Zimbabwe veut transformer son lithium mais les petites mines risquent d’être exclues
Zimbabwe accélère la transformation du lithium, les petites mines s’alarment
Zimbabwe restreint l’export de minerais bruts pour développer la chaîne du lithium; les petites mines craignent coûts, énergie instable et manque de financement.
Le gouvernement zimbabwéen a renforcé les restrictions sur l’exportation de minerais non transformés — notamment le lithium — pour favoriser le développement d’une chaîne de valeur locale. La mesure a attiré des investissements importants dans la transformation, mais suscite l’inquiétude des petits exploitants qui doutent de leur capacité à participer pleinement à cette transition industrielle en raison des coûts, des infrastructures et des contraintes de financement.
Restriction des exportations et objectif industriel
Depuis l’interdiction des exportations de minerai de lithium non transformé adoptée en 2022, les autorités zimbabwéennes affichent l’ambition de transformer davantage de matières premières sur place plutôt que d’exporter des minerais bruts. Le gouvernement présente la stratégie comme une façon de retenir une part plus importante de la valeur ajoutée liée aux ressources minières, en visant non seulement la production de sulfate et de carbonate de lithium mais aussi, à terme, la fabrication locale de batteries et d’équipements solaires.
Investissements majeurs dans la chaîne du lithium
La politique d’enrichissement a attiré plus d’un milliard de dollars d’investissements privés pour la chaîne de valeur du lithium. Une usine de carbonate de lithium d’un grand groupe international est annoncée comme proche d’achèvement — évaluée à environ 90 % — et des opérations industrielles sur des sites comme Arcadia et Bikita sont mises en avant comme exemples d’investissements qui déplacent une partie du raffinage vers l’intérieur du pays. Les promoteurs soutiennent que ces développements créent des emplois qualifiés et renforcent les opportunités industrielles.
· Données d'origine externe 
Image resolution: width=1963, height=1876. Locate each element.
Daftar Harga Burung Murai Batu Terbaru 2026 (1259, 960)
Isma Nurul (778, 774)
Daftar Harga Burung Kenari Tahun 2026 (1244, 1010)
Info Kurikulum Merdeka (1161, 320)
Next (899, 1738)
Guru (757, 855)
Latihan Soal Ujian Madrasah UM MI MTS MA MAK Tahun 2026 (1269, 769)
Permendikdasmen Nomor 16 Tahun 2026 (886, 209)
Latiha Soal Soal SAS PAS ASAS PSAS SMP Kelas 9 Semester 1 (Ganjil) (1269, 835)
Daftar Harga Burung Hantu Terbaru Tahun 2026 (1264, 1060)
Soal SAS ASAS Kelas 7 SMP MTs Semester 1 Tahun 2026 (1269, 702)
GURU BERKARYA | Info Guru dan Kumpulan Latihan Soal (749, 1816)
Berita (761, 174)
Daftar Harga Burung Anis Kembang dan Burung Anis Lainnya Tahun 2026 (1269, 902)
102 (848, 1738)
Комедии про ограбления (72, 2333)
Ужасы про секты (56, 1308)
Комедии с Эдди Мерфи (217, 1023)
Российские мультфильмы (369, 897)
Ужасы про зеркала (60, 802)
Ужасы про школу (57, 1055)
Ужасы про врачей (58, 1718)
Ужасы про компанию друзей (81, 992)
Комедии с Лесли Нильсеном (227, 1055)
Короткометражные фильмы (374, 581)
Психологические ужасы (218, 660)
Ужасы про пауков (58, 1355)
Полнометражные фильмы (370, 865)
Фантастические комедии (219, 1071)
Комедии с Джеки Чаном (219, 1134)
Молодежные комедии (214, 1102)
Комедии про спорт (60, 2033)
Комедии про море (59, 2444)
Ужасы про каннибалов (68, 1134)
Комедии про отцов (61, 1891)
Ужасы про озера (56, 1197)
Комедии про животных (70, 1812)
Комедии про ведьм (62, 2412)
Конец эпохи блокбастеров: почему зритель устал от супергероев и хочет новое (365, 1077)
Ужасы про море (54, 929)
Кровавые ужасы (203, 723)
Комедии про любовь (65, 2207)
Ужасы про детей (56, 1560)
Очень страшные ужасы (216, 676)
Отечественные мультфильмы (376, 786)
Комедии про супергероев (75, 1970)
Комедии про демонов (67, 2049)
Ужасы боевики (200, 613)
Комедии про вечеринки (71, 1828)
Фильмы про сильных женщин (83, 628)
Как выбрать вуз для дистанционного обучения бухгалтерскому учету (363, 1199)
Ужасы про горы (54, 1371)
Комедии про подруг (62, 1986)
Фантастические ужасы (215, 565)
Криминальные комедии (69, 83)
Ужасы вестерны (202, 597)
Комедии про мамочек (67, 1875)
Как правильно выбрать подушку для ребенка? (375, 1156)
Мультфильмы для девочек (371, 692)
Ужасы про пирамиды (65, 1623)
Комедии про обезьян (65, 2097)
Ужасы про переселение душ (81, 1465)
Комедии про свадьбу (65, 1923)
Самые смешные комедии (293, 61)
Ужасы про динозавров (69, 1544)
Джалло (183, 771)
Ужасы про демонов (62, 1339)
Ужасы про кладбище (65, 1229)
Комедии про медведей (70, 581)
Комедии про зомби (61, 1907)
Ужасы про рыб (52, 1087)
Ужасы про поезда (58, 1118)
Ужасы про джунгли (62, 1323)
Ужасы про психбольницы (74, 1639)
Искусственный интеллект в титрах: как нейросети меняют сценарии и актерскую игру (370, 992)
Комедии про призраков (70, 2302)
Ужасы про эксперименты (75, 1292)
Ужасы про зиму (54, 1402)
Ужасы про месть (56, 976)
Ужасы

Situation des petits exploitants
Pour les petits producteurs, la question centrale n’est pas l’objectif de transformation mais la capacité d’y accéder. Des sociétés artisanales et de petite taille exploitant du chrome, de l’antimoine ou du tungstène expliquent rencontrer des difficultés pour trouver des installations de traitement abordables et pour obtenir des financements adaptés. Certains indiquent être contraints de vendre des minerais bruts à des fonderies étrangères locales qui offrent des prix jugés défavorables, ce qui réduit leur part des revenus générés par l’exploitation.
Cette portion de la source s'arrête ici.